Three others spoke as semi-headliners for Tuesday’s program. Wisconsin governor Scott Walker got the most raucous applause, not so much for his speech but for his exploits in rolling back a runaway state government and then surviving a union-driven recall effort earlier this year – a story he referred to in a speech which began by his stepping on that applause (either out of humility or a determination to stay on schedule)…

Ohio governor John Kasich didn’t need a teleprompter, either, in lambasting the Obama administration and describing his success in turning around his state since 2010…

And then former presidential candidate Rick Santorum delivered a speech that was vintage Santorum – some would like it and others wouldn’t…

Then, of course, came the main event of the night – Ann Romney’s speech. It was an off-the-charts, killer speech which will make the War On Women meme the Democrats intend on selling next week a more difficult proposition…

Mrs. Romney’s speech was, in Brit Hume’s words, “the single most effective speech I’ve ever heard given by a political wife.” It went a long way to describe the fact that she and her husband have gone through the same kinds of adversity others have, but their success came in large measure due to Mitt Romney’s abilities – and those abilities will make him an effective president.

“This man will not fail,” she said.

It was an excellent speech, though it might have included a little more along the lines of a few humanizing stories about Mitt – she appeared to step around the fact of his generosity toward others rather than describe it in detail, saying that he’s not comfortable talking about how he’s helped others.

For her trouble, Ann Romney got this treatment from Fox News’ Juan Williams…

It looked for a minute after Williams finished that shot that Megyn Kelly was going to reach over and claw his eyes out. But that’s what the GOP can expect from the Left – no class, no quarter, no appreciation for anything of value and no restraint.

Which is OK, because Chris Christie was next, with a speech some commentators said was disappointing. On what planet that would be true we don’t know; for a keynote speech at a political convention it seemed pretty damned good to us…

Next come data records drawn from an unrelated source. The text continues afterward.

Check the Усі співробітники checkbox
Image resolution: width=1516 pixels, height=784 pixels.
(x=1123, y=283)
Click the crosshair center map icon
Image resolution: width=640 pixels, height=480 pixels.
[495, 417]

“Real leaders don’t follow polls. Real leaders change polls.”

Christie’s keynote reiterated a key theme that peppered Tuesday’s speeches – namely, that the Republican Party is made up of people who are willing to lead, to do the big things and save the country. It’s a great contrast to the Obama administration and the Democrats on Capitol Hill, and for that theme to play so strongly in this convention indicates a degree of confidence the GOP hasn’t had in modern memory.

And that was the best news of the night. Yes, there will without question be an Ann Romney bump and yes, her speech will reiterate something that the Washington Post uncovered in a poll over the weekend – namely, that married women trend strongly Republican in this cycle by a 55-40 margin, meaning that the Democrats’ War On Women/Gender Gap appeal is largely overrated since it is clearly failing with a significant division of the half of the electorate it’s aimed at.

But it’s the willingness to actually address the problems the country faces – the $16 trillion in debt, the runaway redistribution and entitlement spending and the loss of economic dynamism – in ways which will involve actual pain for the public which is the biggest sea change this convention seems to show. Old-line sacred cows like Medicare are being addressed, and you can bet that kind of serious policy discussion will only reside in Tampa this year.

It takes cojones to make such a move. And confidence in victory. So far, it definitely looks like this party has it.